Cuando se conjuga el erotismo con la poesía, y precisamente por la mano de una reconocida escritora de fama mundial como lo es Bella Clara Ventura, resultan libros inquietantes, generadores de imágenes, hermosos y reveladores como este, que producen en nosotros, los lectores, un ejercicio de arqueología personal. Al internarse en los versos se excava en las sensaciones y recuerdos, presentándote además los instrumentos para desenterrar ciudades dormidas.
La poesía, ese arte sublime de capturar lo inefable, se erige en estas páginas como el refugio de las emociones más profundas y sinceras. Bella Clara nos embarca en un viaje hacia los abismos del alma y la cumbre de los sentidos. Un viaje íntimo que se presenta como un homenaje a la sensualidad femenina, sin olvidar la masculina. Un canto valiente y sincero a la energía primordial que nos habita y que a menudo reprimimos y silenciamos.
Afrodita en el alma es una oda a la vida, a los placeres y a los sentidos. Es también un abrazo a la esencia del ser.
Nery Santos Gómez
«La paz, celestina de nuestros espíritus», es la suma aquiescente de una serie de respuestas socio políticas y en general, un estado de la divinidad reclamado en la tierra para confirmar que existe.

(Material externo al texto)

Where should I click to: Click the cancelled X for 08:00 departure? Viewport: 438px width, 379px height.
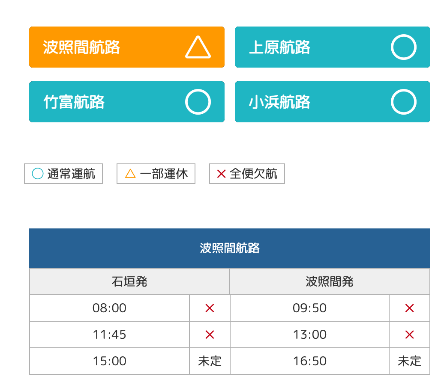210,308
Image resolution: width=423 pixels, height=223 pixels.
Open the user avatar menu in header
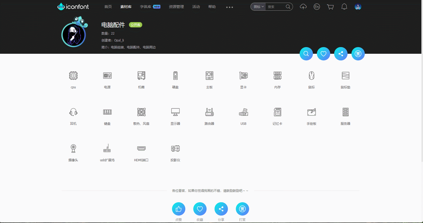pos(358,7)

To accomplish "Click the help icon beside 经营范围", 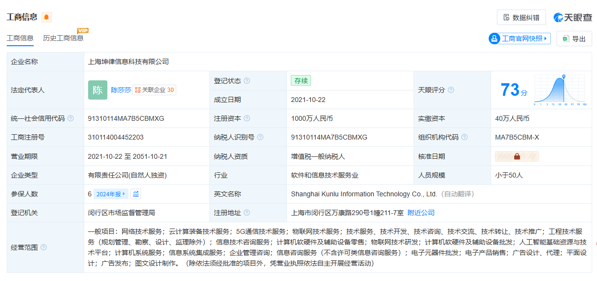I will 44,247.
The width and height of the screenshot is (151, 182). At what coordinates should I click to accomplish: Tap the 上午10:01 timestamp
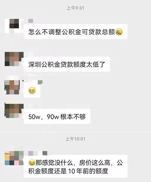75,139
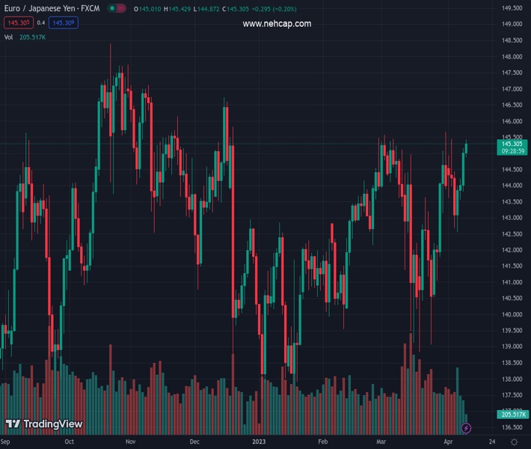This screenshot has height=449, width=531.
Task: Click the Mar marker on the time axis
Action: 383,442

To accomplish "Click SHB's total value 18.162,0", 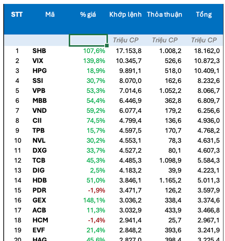I will 206,51.
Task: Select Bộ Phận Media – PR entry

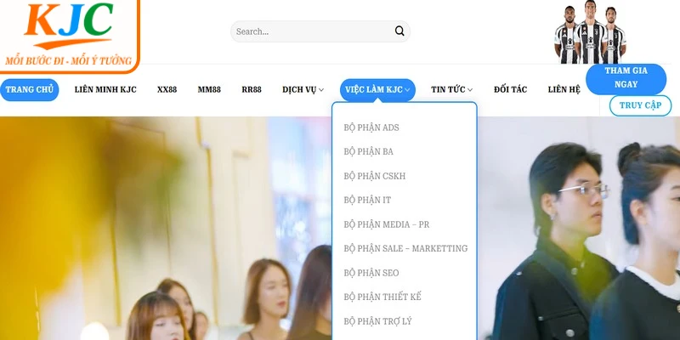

Y a la poeta colombo mexicana Bella Calara Ventura – que para inventando ditirambos a los vientos, dejando su lava en los sentidos – se le ha ocurrido por primera vez en la historia de la humanidad, homenajearla. No a la manera de los retóricos vanos que hablan – curioseando en los estertores famélicos de la guerra cainita – desde la perspectiva de la banalidad mas hipócrita , sino desde la ternura y la esperanza.
En su libro Paz, sicaria de la lágrima, bello título para recompensar el grado neutro, la luz quieta, al rio que salta sin gemidos, la aeda nos demuestra una vez más, que la paz no solo es posible, sino fundamentalmente imprescindible, en esta hora en la que rugen los cañones y el amor proclama sus consignas definitivas para eternizar la vida.
Carlos Garrido Chalén: Presidente Ejecutivo de la Unión Hispanoamericana de Escritores.